Aparecieron entonces dinámicas poco habituales en plena pelea por la permanencia. Pádel los viernes, comidas de equipo, tortillas compartidas entre semana y charlas para bajar pulsaciones. “Nos fuimos a jugar al pádel tres viernes seguidos”, cuenta el entrenador. También intervino el presidente y se multiplicaron los mensajes para liberar a los jugadores del bloqueo emocional. “Fue clave que al equipo no le llegara más ansiedad. Separarse del problema y verlo con distancia ayudó muchísimo”, resume.
La tecla empezó a sonar. “Si piensas en positivo tendrás emociones positivas y acabarás actuando mejor”, repitió Aguilá durante semanas. Y la respuesta llegó en el momento justo: un 1-0 agónico ante el Deportivo Aragón, en el descuento, que cambió el aire de golpe. “Ese fue el punto de inflexión. Le demostró al equipo que éramos capaces”, asegura. Desde ahí, la SD Logroñés dejó de sentirse desahuciada y volvió a competir con otra cara. “El equipo se veía capaz.
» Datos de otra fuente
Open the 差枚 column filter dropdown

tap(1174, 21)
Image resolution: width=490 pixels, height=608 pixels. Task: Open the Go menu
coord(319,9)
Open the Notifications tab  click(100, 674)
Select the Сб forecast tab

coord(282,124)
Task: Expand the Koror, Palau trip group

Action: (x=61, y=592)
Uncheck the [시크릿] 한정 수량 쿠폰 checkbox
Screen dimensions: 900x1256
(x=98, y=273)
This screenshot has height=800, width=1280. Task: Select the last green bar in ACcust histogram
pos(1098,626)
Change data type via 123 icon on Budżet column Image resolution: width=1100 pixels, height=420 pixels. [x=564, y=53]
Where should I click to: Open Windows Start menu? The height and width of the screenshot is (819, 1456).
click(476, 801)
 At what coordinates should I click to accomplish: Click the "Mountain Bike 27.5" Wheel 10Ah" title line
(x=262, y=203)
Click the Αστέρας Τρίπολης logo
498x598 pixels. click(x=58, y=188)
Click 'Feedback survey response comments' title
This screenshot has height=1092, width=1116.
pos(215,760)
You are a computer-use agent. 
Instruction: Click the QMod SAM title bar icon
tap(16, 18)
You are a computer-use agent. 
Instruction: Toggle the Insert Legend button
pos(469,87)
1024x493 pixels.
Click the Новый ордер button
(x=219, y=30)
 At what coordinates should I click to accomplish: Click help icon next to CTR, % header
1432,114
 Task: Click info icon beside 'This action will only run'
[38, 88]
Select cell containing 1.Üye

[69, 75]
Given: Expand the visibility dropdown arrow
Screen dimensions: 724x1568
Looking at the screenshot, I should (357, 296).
Si la Liga dura diez partidos más, seguro que lo hubiéramos hecho muy bien”, afirma.
Las Gaunas recuperó el pulso
La permanencia acabó llegando después de una remontada emocional levantada desde dentro y sostenida por un vestuario que, según Aguilá, nunca se partió. “Esa ha sido una de las claves. Que el grupo siguiera creyendo”, insiste el técnico, que también reivindica ese fútbol de barro en el que pesa tanto la cabeza como las piernas. “La Segunda RFEF está mucho más cerca de lo emocional”, explica . En Logroño, además, todo se vive con una intensidad especial: Las Gaunas pasó del sueño del ascenso al miedo al descenso en apenas 24 horas. “Se genera un ambiente que recuerda aquellos años de Primera y Segunda”, dice Aguilá sobre el fútbol riojano.
Su futuro todavía está en el aire. “Firmamos para estos diez o doce partidos y hablaremos en los próximos días”, comenta. Lo que ya queda es el rescate: un equipo roto por 17 jornadas sin ganar, un vestuario que no se soltó de la cuerda y un entrenador que volvió en febrero para terminar celebrando una permanencia que durante meses pareció escaparse de Las Gaunas.